Partout où l’on a légalisé l’« aide à mourir », les critères d’éligibilité se sont rapidement étendus : personnes handicapées, psychiatrisées, âgées, enfants en Belgique… Au Canada, on discute de reconnaître la pauvreté comme raison pour accéder à l’euthanasie. Cette loi envoie un message clair à des personnes vulnérables : leur vie coûte « trop cher » et est « trop lourde » à porter pour la société. Quelle « liberté » y a-t-il à accepter une euthanasie quand les services publics sont démantelés, les lois mal connues et mal appliquées, les souffrances parfois mal soulagées par manque d’accès à des soins adaptés, quand les soignants sont à bout de souffle et en manque de formation aux soins palliatifs ?
Ce choix prétendument libre se heurte à la réalité des inégalités sociales et impacte différemment les groupes sociaux opprimés. Les groupes sociaux sur-représentés dans les statistiques de comportements suicidaires (femmes, personnes trans) seront aussi les plus susceptibles de recourir à l’euthanasie, sans que l’on ne travaille sur les déterminants de fond (isolement, violences, discriminations…). Ainsi, dans une société qui éduque les femmes au sacrifice de soi au profit des autres, l’injonction à ne pas prendre trop de place peut trouver son incarnation ultime dans une demande d’euthanasie pour ne pas trop peser sur les autres.

**À faire**:
1. Dans l'extrait sur l'aide à mourir, quelles catégories de personnes sont citées parmi celles auxquelles les critères d'éligibilité se sont étendus ?
2. Prolongez l'extrait sur l'aide à mourir en reprenant après sa dernière phrase.
Le contenu qui suit n'est pas nécessaire.

**Informations fournies**:
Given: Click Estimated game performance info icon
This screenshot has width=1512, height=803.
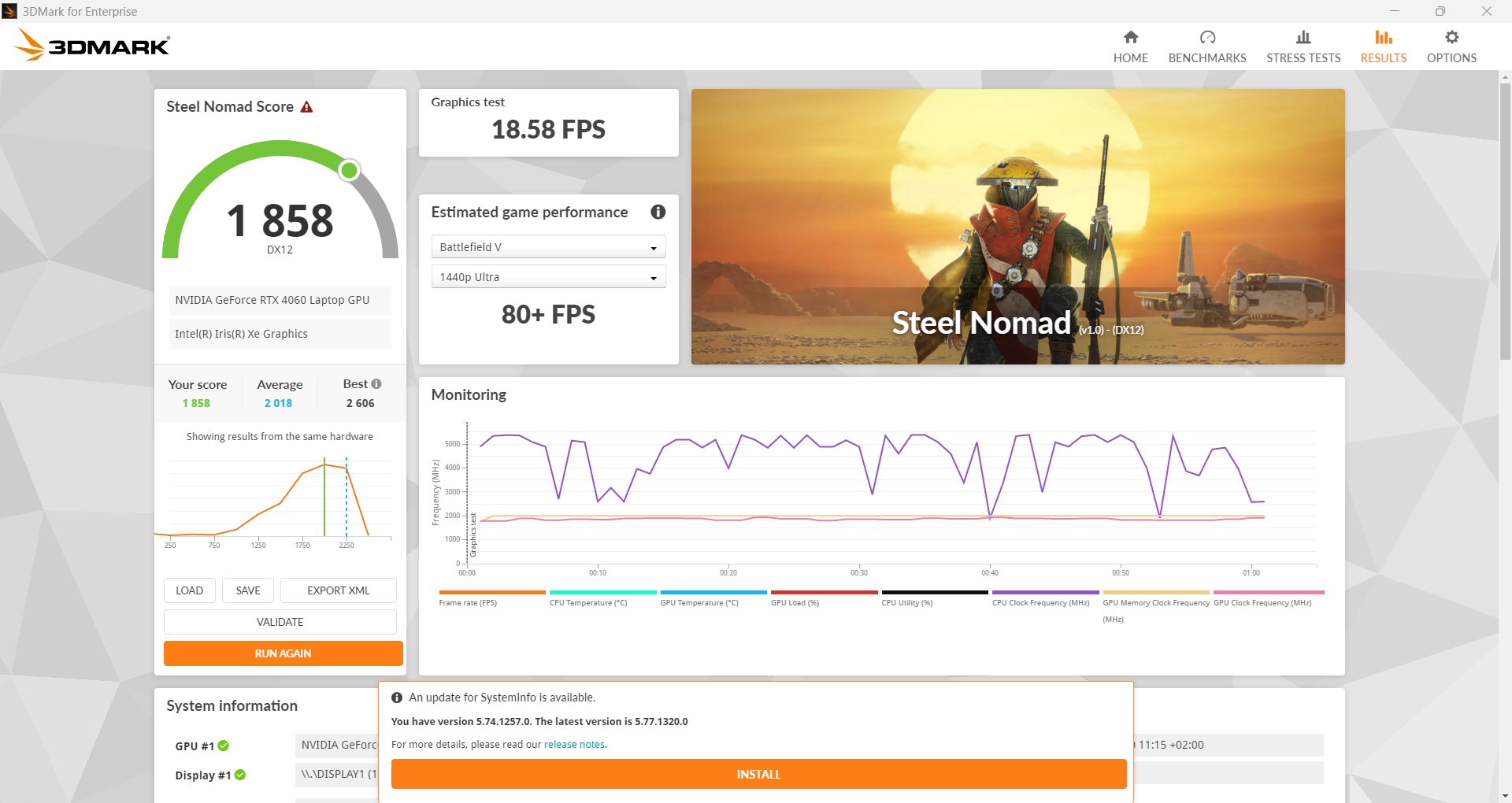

**Problèmes résolus**:
1.
- Personnes handicapées
- Personnes psychiatrisées
- Personnes âgées
- Enfants (en Belgique)

2.
Capitalisme en crise et fascisation de la société
Dans ce projet de loi, l’« aide à mourir » – terme euphémisant – pourra être administrée dans les EHPAD, les centres médico-sociaux, les unités psychiatriques, voire les prisons. Alors que l’on connaît les taux de maltraitance dans les établissements de soin, qui doivent fonctionner avec toujours moins de moyens. Plutôt que de renforcer les moyens des établissements de soin et construire un accès à une vie digne, l’euthanasie peut alors constituer la porte de sortie face à l’enfermement et à l’isolement social. La crise du capitalisme, aggravée par des politiques d’austérité, de privatisation et de militarisation, peut faire de l’« aide à mourir » un outil de gestion sociale pour les capitalistes, qui y voient un moyen de réduire les coûts et d’éliminer les « charges » humaines.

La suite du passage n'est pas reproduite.